Хозяйка Горы ищет любви. Она переселяется в тела других женщин и знакомится с приглянувшимися ей хитниками и камнерезами. Потом на могиле очередного самоубийцы люди примечают небольшую ящерку с диковинным папоротниковым узором на спине и крошечными ручками, “словно одетыми в черные перчатки”, и с маленькой короной на голове. Этот образ тоже бажовский. На месте гибели Степана плакала обернувшаяся ящеркой Медной Горы хозяйка. Но Степан-то ради нее от своей невесты не отказался. А вот Крылов променял умную, красивую, любящую его Тамару на каменную девку!

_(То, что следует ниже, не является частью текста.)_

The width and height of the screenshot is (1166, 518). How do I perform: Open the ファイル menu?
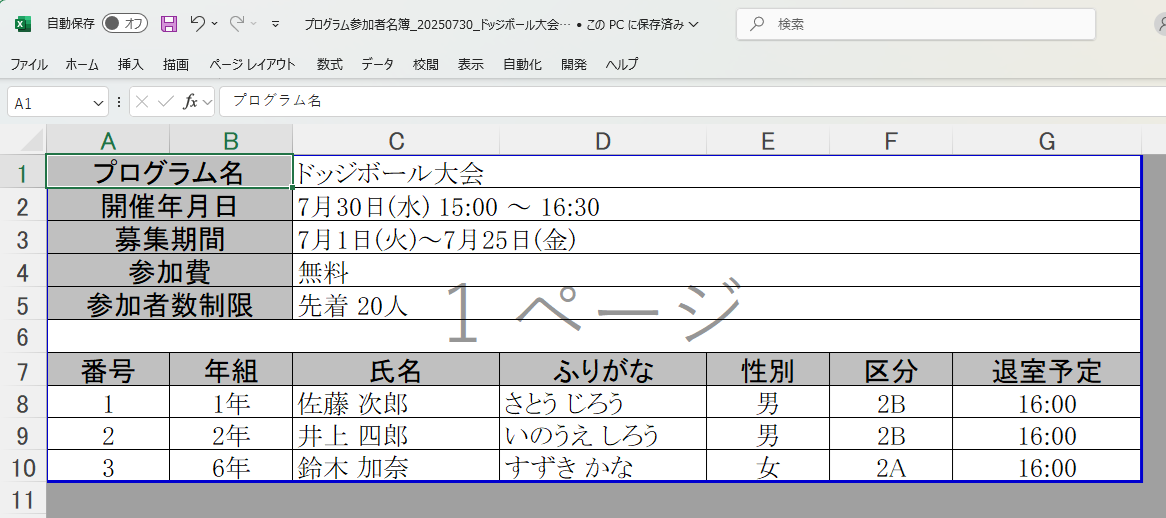29,64
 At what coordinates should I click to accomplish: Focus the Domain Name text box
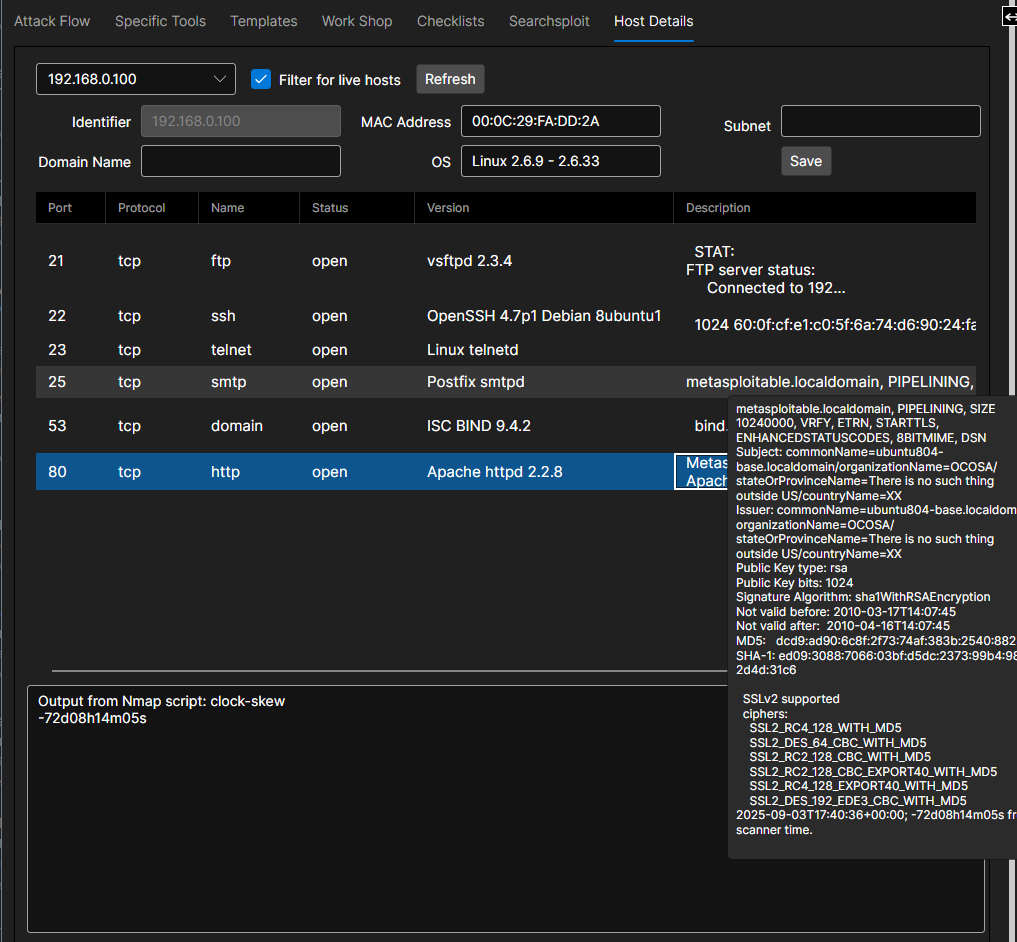240,161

Зададим извечный женский вопрос: что он в ней нашел? “Она была как будто молода — но при этом совершенно без возраста… Ее совершенный череп, угадываемый сквозь нежные ткани гораздо явственней, чем это обычно бывает у человека”. Внутренняя красота, — уверяет автор, — не обязательно душевная, “красивым в человеке может быть, к примеру, скелет”. Славникова несколько раз возвращается к этой Таниной “красоте”, к “архитектуре тонкого скелета”, к гармонии “дивно отшлифованных костей”. Автор уверяет, что эта красота не ассоциировалась со смертью. Извините, но не могу я в это поверить. Ну какие еще ассоциации появятся у человека по прочтении, например, такой фразы: “Ее прекрасный скелет напоминал окаменелость, странное растение, почему-то одетое тонкой человеческой плотью”. “Скелетообразная” красота Тани не могла не показаться привлекательной герою, мечтавшему “выйти в ноль”. Подсознательно он, очевидно, чувствовал в Тане нежить, и потому тянулся к ней, а не к Тамаре. От предупреждения Фарида, сразу узнавшего в описанной Крыловым блондинке страшную Хозяйку Горы, камнерез только отмахнулся.

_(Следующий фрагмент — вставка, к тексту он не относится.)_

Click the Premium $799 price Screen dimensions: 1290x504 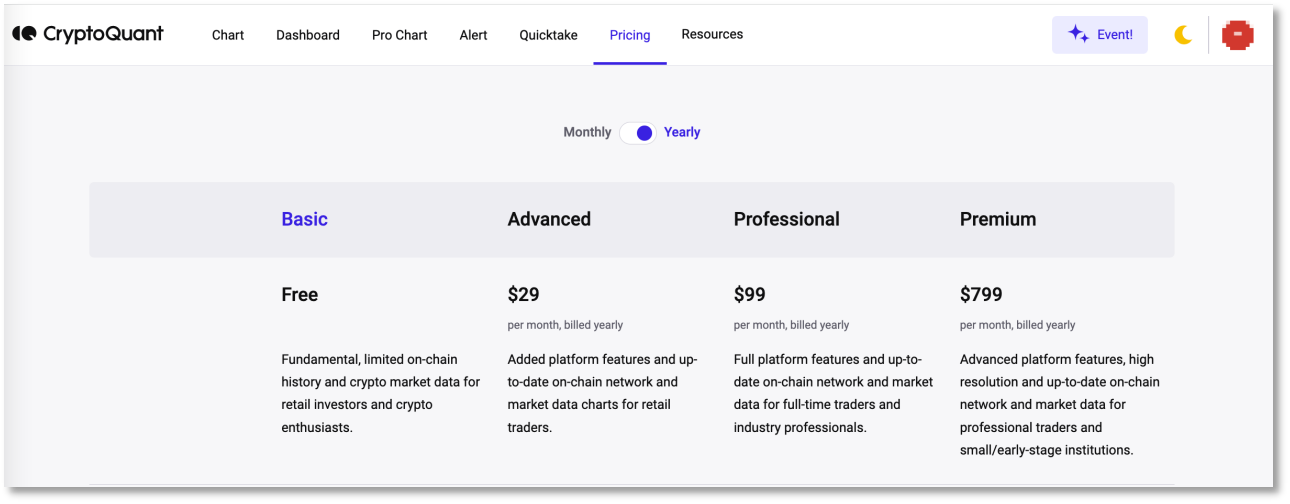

Роман Славниковой построен по любимому ею принципу зеркальности, где у каждого заметного героя есть свой двойник-отражение, или даже несколько отражений. При этом “отражения” достаточно сильно искажают первоначальный образ. Такой роман должен был иметь кольцевую композицию, конец неизбежно должен был вернуть читателя в начало книги. И Славникова не пренебрегла этим неновым, но эффектным приемом. Роман начинался сценой прощания на вокзале: Анфилогов и Колян уезжают в свою последнюю экспедицию, их провожают Крылов и Таня (Екатерина Сергеевна / Каменная Девка). Финал похож на завязку, только Крылова с Фаридом никто не провожает. Зато далеко на севере Рифейских гор их ждет та, к кому так стремился Крылов. Ждет, уже не стесняясь, в своем настоящем облике. Хозяйка готовится встретить своего возлюбленного. Это она по праву должна носить титул, которым на вздорном телешоу Мити Дымова наградили несчастную Тамару. Хозяйка Горы и была настоящая Госпожа Смерть.

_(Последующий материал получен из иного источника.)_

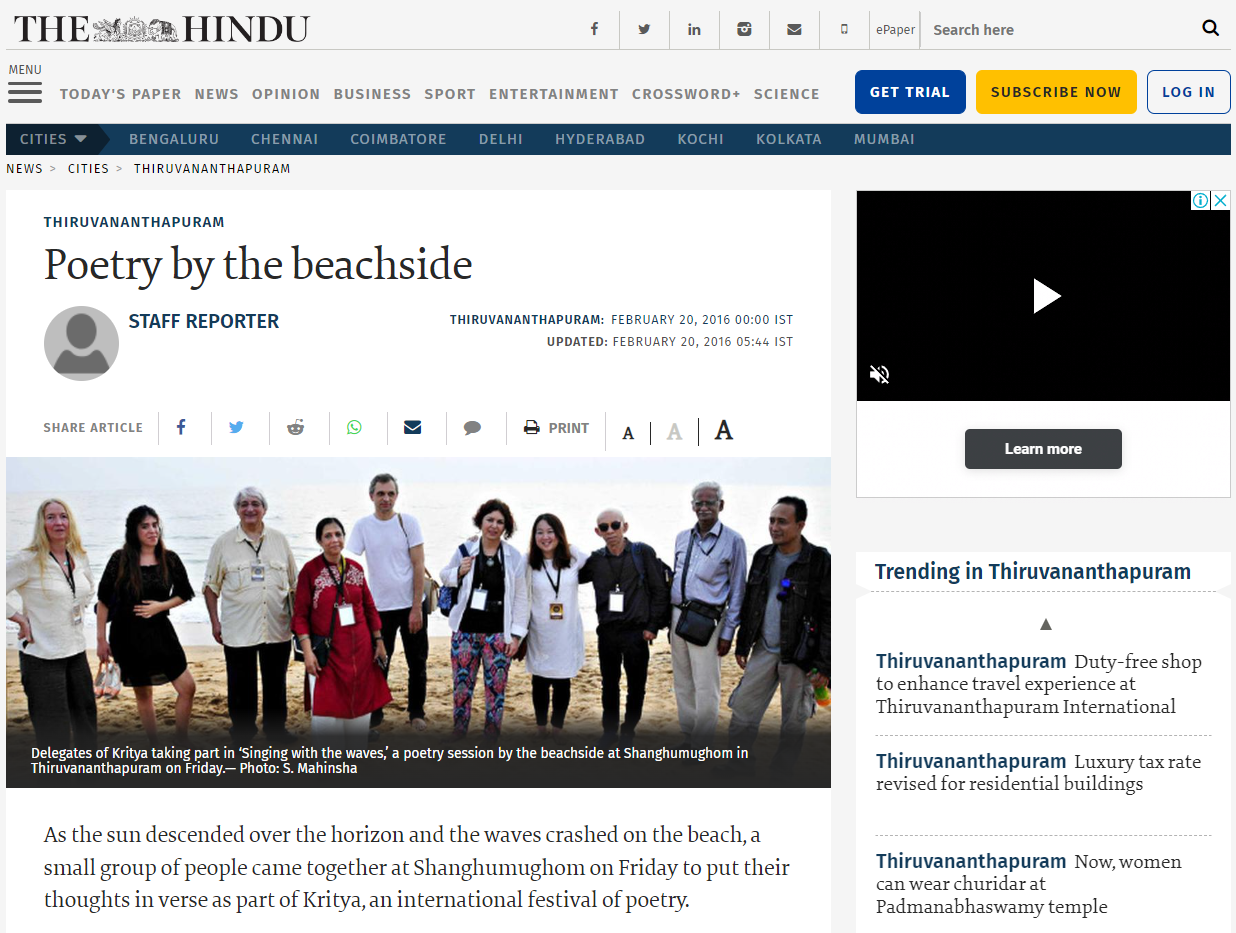The height and width of the screenshot is (933, 1236).
Task: Share article on Reddit
Action: click(x=295, y=428)
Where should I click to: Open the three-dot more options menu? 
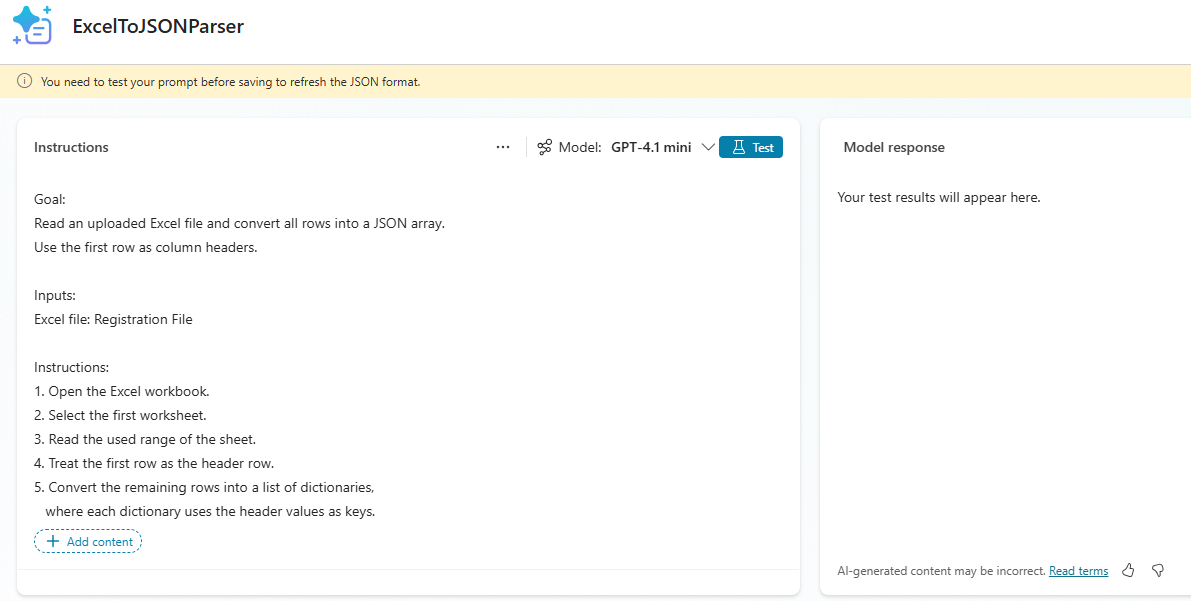503,147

“На корундовой речке мела метель. Снежное молоко невесомо стекало со скал, речная, дегтем загустевшая вода прилипала к ледяным закраинам мягкими, словно бы теплыми пятнами… В мерцающей пелене едва рисовался четырехметровый женский силуэт. Светлые граненые глаза Хозяйки Горы были широко раскрыты… Под ногами самой богатой женщины мира… трепетали, стекленея, нежные женские тряпочки”.